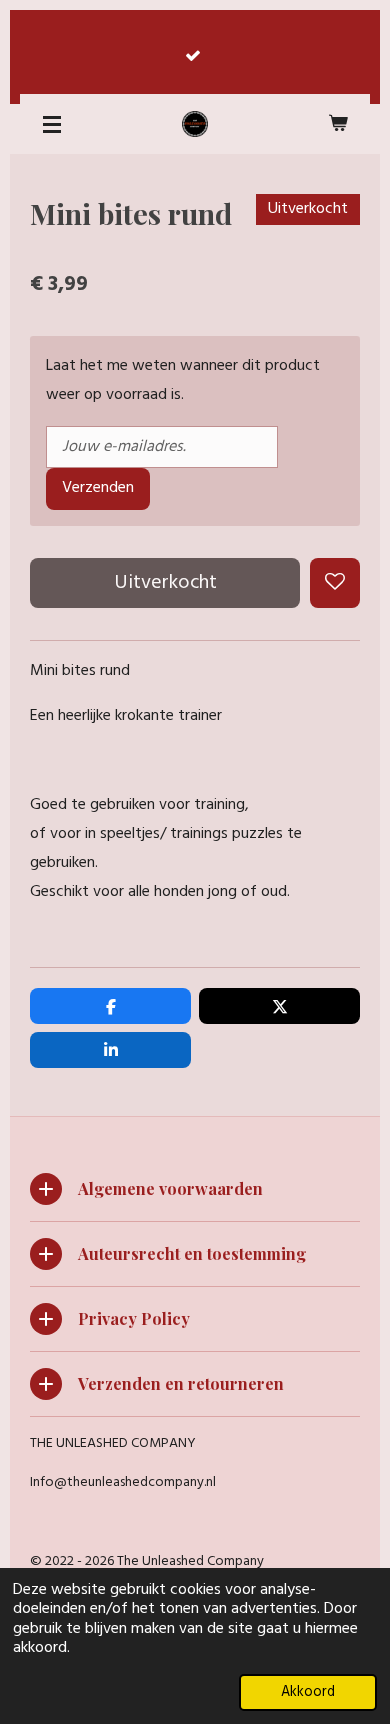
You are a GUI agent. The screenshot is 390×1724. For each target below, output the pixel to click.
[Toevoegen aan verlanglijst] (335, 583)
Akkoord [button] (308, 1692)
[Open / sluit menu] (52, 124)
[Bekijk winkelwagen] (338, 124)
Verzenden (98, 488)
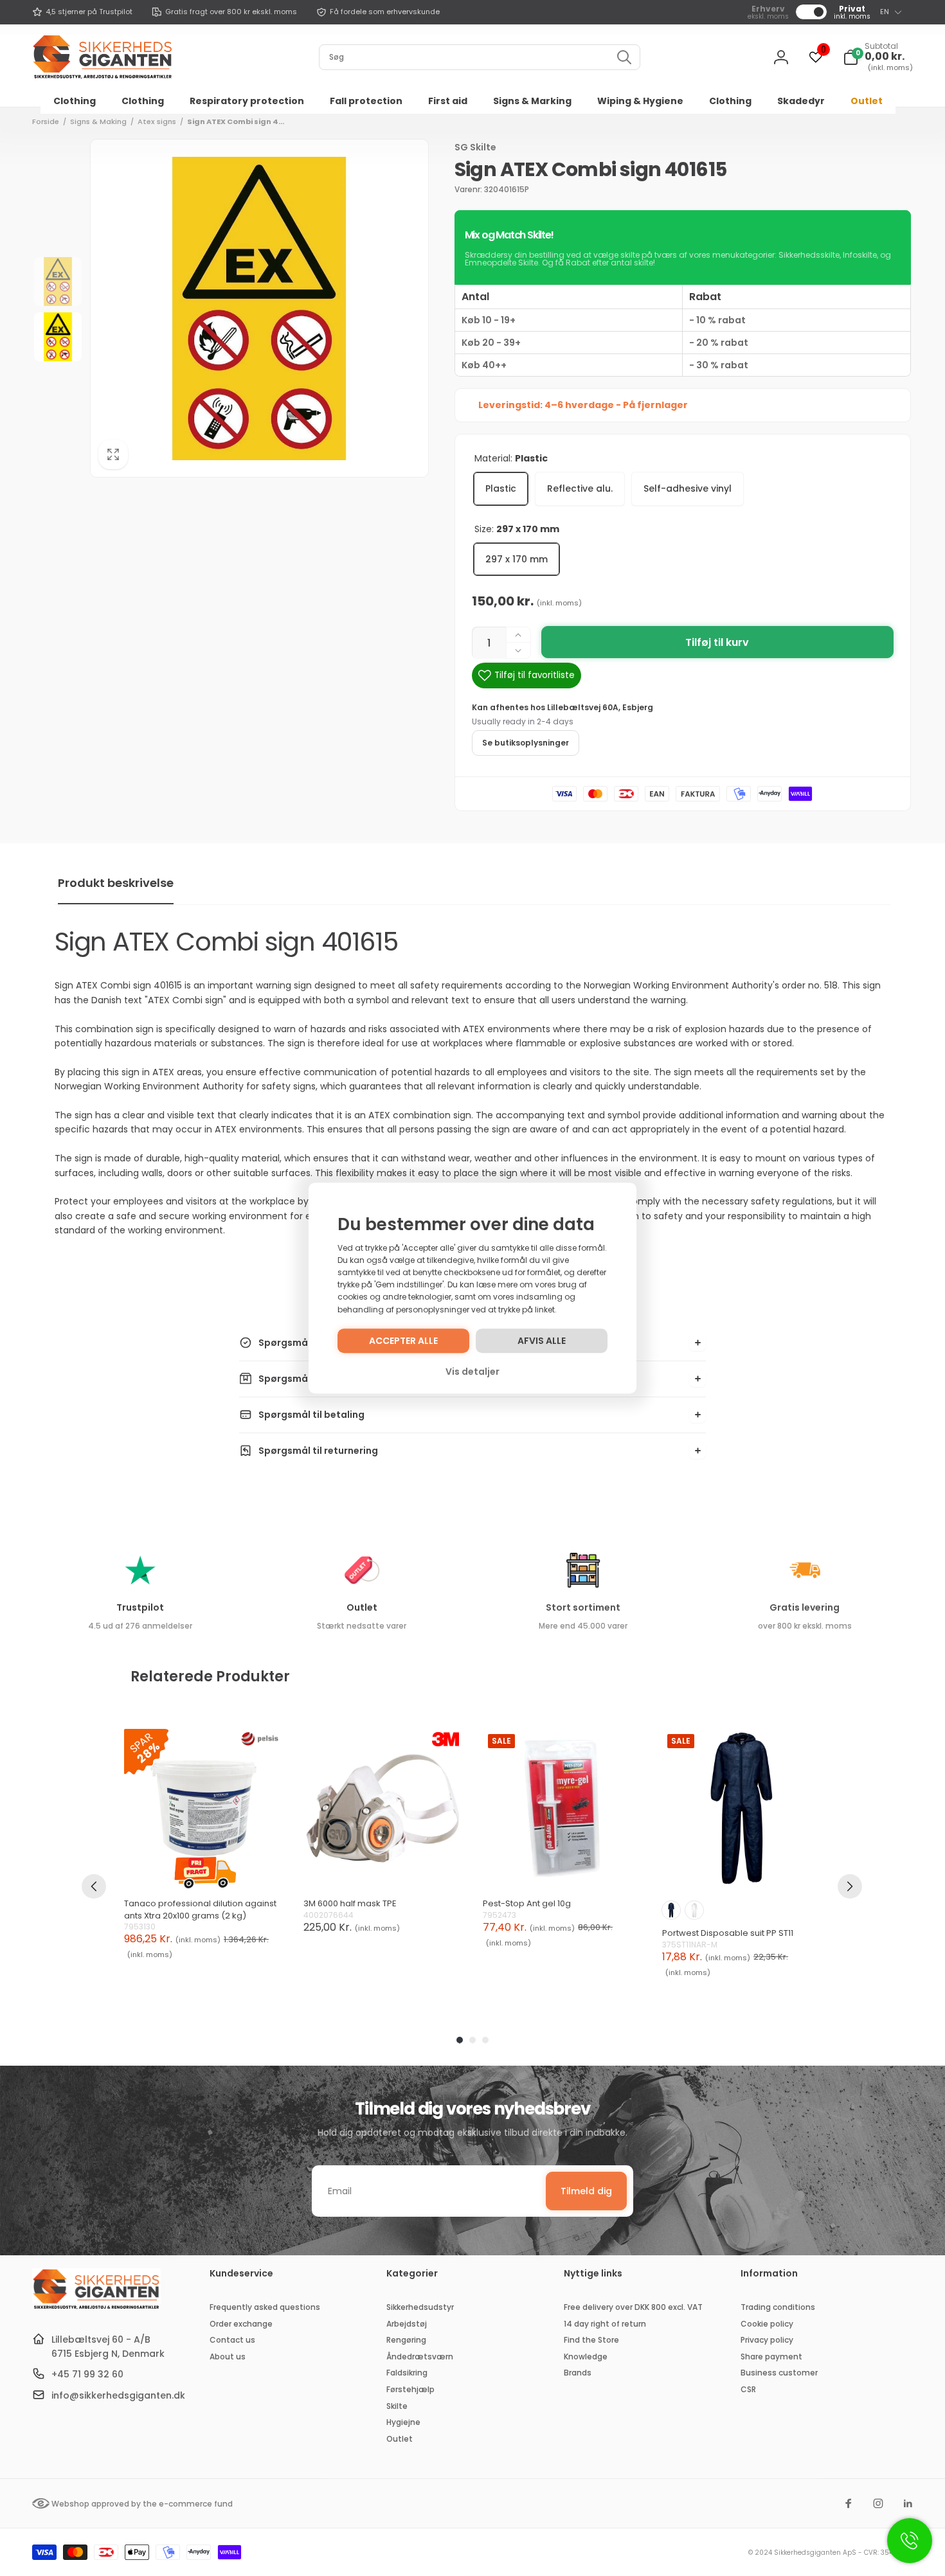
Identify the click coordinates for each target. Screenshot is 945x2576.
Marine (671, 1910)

**TASK TO COMPLETE:** Set down nothing but the lines from the one with "Identify the click" through the end of the records, keeping each line exactly as written and including both ends.

**ANSWER FOR THE TASK:**
Identify the click coordinates for each target. Screenshot is 945x2576.
Marine (671, 1910)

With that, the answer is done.